鬱屈した感情や孤独を歌った楽曲は、当時の若者たちの心を掴み、ロックスターへと上り詰めていった。

そんな「若者にとってのスター」に新たになろうとしているのが17歳の女性シンガー、ビリー・アイリッシュだ。
ニルヴァーナのドラマーであったデイヴ・グロールは2018年に彼女のライヴを目にし、このように賞賛した。

「彼女と観客とのつながりが、1991年とニルヴァーナと同じだった。観客は全曲一字一句を知っていて、しかも自分達だけの秘密みたいな感じがある」

「彼女の音楽は定義するのって難しいんだ!どんな音楽と呼べばいいのか分からない!だけど本物なんだよ。だから俺はそれをロックンロールと呼ぶ」


(Foo Fighters のインスタグラムより)

ビリー・アイリッシュは2001年にロサンゼルスの郊外で生まれた。
両親は共に俳優、兄のフィニアスもバンド活動の傍ら14歳の頃から俳優として活躍している。
そんな家族の影響もあり、彼女は自然とロックやミュージカル、ヒップホップやダンスに興味を持つようになった。

自らも歌やダンスを創作したいと決心した彼女は、11歳の時に自作の曲を書きはじめ、コンテンポラリーダンスを習うようになる。
ある日、ダンス教室で兄と作った曲を口ずさんでいると、講師が耳に留めてビリーにこのように告げた。

「振付をしたいから、録音をしてきてほしい」

彼女は兄と共に楽曲「Ocean Eyes」を録音し、それを音源共有サイト「Sound Cloud」にアップした。



するとたったの一日で楽曲がSNS上で話題になり、楽曲の再生回数はみるみる増えていった。
幻想的なシンセサイザーの音と乾いたビートに乗せ、伸びやかな声で恋や恐怖心、孤独を歌った曲は多くの音楽ファンを驚かせた。
ビリーがまだ14歳の時のことだ。

このことがきっかけで本格的に音楽活動に取り組んだ彼女は、すぐに才覚を発揮していく。
翌年にはメジャーレーベルと契約。「Ocean Eyes」を含んだ9曲を収録したEP『don’t smile at me』をリリースした。




この作品のタイトルについて、ビリーはこのように語っている。

「『ほら、笑って。どうして笑わないの?笑ったほうがもっと素敵なのに』って言われるから。(女の子は)みんな、『スマイル』を教え込まれる」

「私は、自分以外の誰かに(笑顔を)見せる気はないからね。見せたいのは本当の自分自身」


その言葉の通り、彼女の一般的な通念や枠組みに囚われない言葉やメロディを紡いだ作品は、多くの若者たちから支持された。

アルバムのヒットにより世界各地をツアーで回るようになったビリーは、ライヴでも自らのスタイルを貫く。
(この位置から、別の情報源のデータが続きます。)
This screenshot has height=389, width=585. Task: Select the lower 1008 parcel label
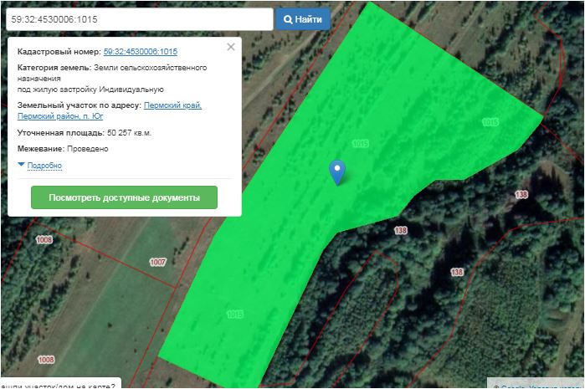pos(46,361)
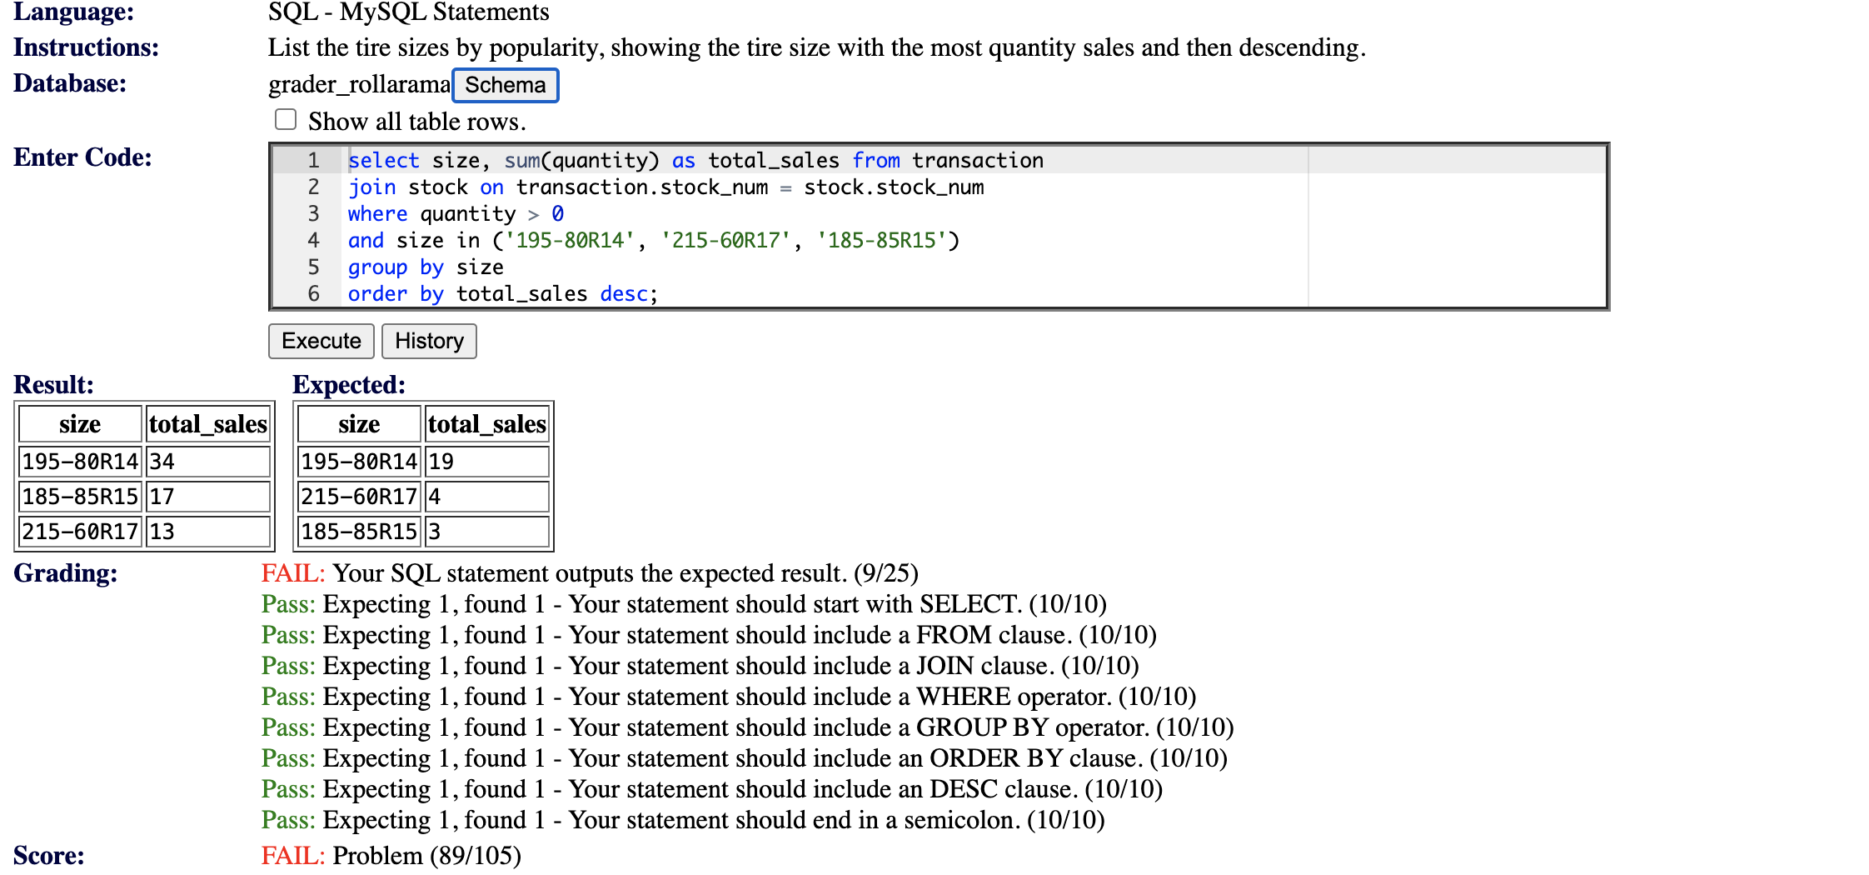Click the Schema button

[x=505, y=84]

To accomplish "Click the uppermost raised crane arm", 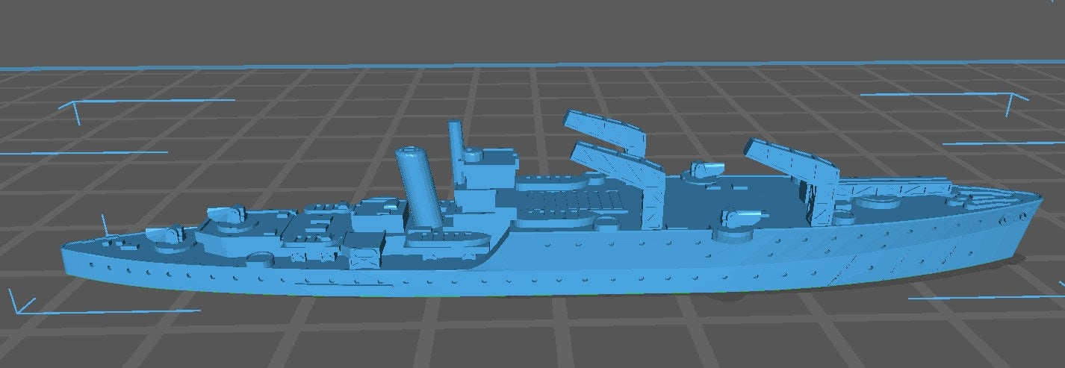I will coord(605,128).
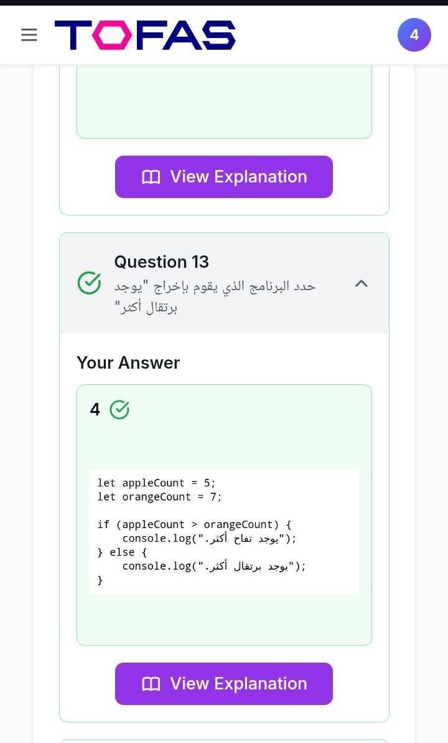Viewport: 448px width, 743px height.
Task: Click the TOFAS logo
Action: [145, 35]
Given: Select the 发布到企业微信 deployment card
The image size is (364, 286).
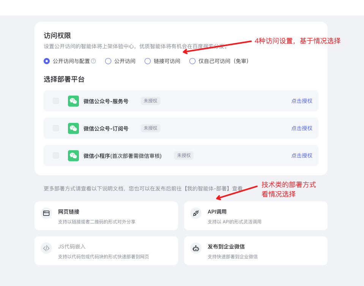Looking at the screenshot, I should (x=255, y=251).
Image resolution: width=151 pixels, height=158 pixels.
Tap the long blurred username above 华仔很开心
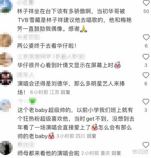tap(51, 57)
ダボダボの上着と半ズボンという独特の衣装で、ステージを飛び回りながら歌い踊る姿は、彼女の自由さを表現したものであった。

「人と同じ格好をして、どんな意味があるの?もしそういう格好をしている人がいるんなら、自分なりの格好をすればいいのよ。
何が欲しいか、どんな人間になりたいか、何を着たいか、誰みたいに見られたいか、私はいつもわかってる」


自分を偽ることなく表現しているからこそ、同世代の若者の胸を打ち、大きな熱狂を生み出しているのだ。

2019年3月29日にリリースしたアルバム『When We All Fall Asleep, Where Do We Go?』は孤独や欲望、葛藤をテーマにした作品だ。




彼女の笑い声から始まるこのアルバムは、不穏な響きのトラックや、ポップでありながら冷たいメロディが印象的な楽曲が並ぶ。

先行して発表されたシングル「burry a friend」の歌詞やメロディ、アレンジからも、ビリーが既存のポップミュージックの枠に捉われず表現者として成長していることがうかがえる。

私から何が欲しいの? 何で私から逃げないの?
何を考えているの? 何を知っているの?
なぜ私を恐れないの? なぜ私を気にするの?
私たちは眠るとき、どこへ行くの?




デイヴの言葉通り、彼女はかつてのニルヴァーナのように新しく、かつ若者の心を掴むような楽曲を今の時代に作り続けているのだ。


※文中でのビリー・アイリッシュの発言はSSENSEに掲載されたインタビューより引用しています。